Nodal status included pN0 (56.4% in the control group and 55.4% in the experimental group respectively), pN1-2-3 (39.9% vs. 55.4%), and unknown (3.7% vs. 2.9%). Tumor grade was also similar and included G1 (15.1% vs. 15.7%), G2 (54.8% vs. 57.4%), G3 (21.5% vs. 20.8%), and unknown (8.6% vs. 6.1%). Ki67 values included 1-14 (39.4% vs.41.4%), 15-19 (9.3% vs. 10.8%), and ≥20 (25.8% vs. 24.5%).
HR-positivity was seen in 83% of patients in the control arms versus 84.4% of patients in the experimental arm. In the control arm, 6.1% were HER2-positive versus 5.8% of patients in the experimental arm. Previous neoadjuvant or adjuvant chemotherapy was seen in 54.1% of patients in the control arm and 55.1% of patients in the experimental arm. In the control arm, the previous duration of tamoxifen was 2.4 years compared with 2.5 years in the experimental arm. Eighty percent of patients in each arm had a body mass index under 30.
The post-hoc analysis included 1890 patients. Patients with a DFS event or who were lost to follow-up were excluded. The 10-year DFS after treatment divergence was 59% in the control arm (95% CI, 53-64) and 68% in the experimental arm (95% CI, 63-72). At the median follow-up of 11.7 years, DFS events occurred in 23% of all patients. In the control, DFS events occurred in 25.4% if patients compared with 20.7% of patients in the experimental group. The 12-year DFS was 62% (95% CI, 57-66) in the control group and 67% in the experimental group (95% CI, 62-71) (HR 0.78, 95% CI, 0.65-0.93; P =0.0064). The 12-year overall survival was 84% in the control group and 88% in the experimental group.
In terms of safety, the most common grade 3 and 4 adverse events were arthralgia (2.2% in the control group vs 3·0% in the extended group) and myalgia (0.7% vs 0.9%). No differences in the rate of bone fractures, hypercholesterolaemia, and cardiovascular events were observed between the two group. No deaths related to toxicity in either arm was observed.

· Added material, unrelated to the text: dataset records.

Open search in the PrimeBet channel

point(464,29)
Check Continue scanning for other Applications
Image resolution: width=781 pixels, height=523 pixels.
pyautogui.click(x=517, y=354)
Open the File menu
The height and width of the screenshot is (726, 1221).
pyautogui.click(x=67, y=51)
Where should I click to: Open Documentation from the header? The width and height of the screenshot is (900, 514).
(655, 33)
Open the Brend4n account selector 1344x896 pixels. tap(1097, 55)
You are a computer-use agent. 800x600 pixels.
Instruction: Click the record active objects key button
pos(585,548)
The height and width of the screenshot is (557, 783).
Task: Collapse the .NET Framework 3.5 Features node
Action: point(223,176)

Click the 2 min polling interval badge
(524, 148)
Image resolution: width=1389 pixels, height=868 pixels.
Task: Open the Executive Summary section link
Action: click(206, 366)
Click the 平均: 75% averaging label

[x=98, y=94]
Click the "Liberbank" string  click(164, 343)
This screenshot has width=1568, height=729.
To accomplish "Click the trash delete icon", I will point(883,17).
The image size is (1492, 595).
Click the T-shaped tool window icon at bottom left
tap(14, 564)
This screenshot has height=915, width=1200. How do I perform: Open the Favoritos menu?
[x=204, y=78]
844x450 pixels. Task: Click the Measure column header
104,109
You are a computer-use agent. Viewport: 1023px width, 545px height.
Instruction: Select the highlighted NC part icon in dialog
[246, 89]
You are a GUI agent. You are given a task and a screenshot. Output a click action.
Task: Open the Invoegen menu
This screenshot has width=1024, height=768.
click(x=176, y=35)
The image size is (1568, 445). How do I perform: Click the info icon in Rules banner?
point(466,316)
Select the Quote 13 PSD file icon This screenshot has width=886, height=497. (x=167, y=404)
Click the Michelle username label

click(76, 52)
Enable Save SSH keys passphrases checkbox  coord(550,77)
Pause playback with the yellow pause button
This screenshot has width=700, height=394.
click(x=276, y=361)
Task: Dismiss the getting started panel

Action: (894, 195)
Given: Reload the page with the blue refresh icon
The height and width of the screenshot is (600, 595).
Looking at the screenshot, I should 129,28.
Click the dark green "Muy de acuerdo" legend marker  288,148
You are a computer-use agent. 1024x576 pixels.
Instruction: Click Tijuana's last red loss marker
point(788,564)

“The observation that the beneficial effect of extended duration of endocrine therapy was more pronounced in patients with node-negative disease in a subgroup analysis should be interpreted with caution because the finding was derived from a post-hoc analysis and this association has been not reported in other similar studies. On one hand, because we only enrolled patients free of recurrence after 2–3 years of tamoxifen, the population with early relapse, who were likely to be node-positive, was excluded, leaving only patients with better prognosis,” wrote the study authors.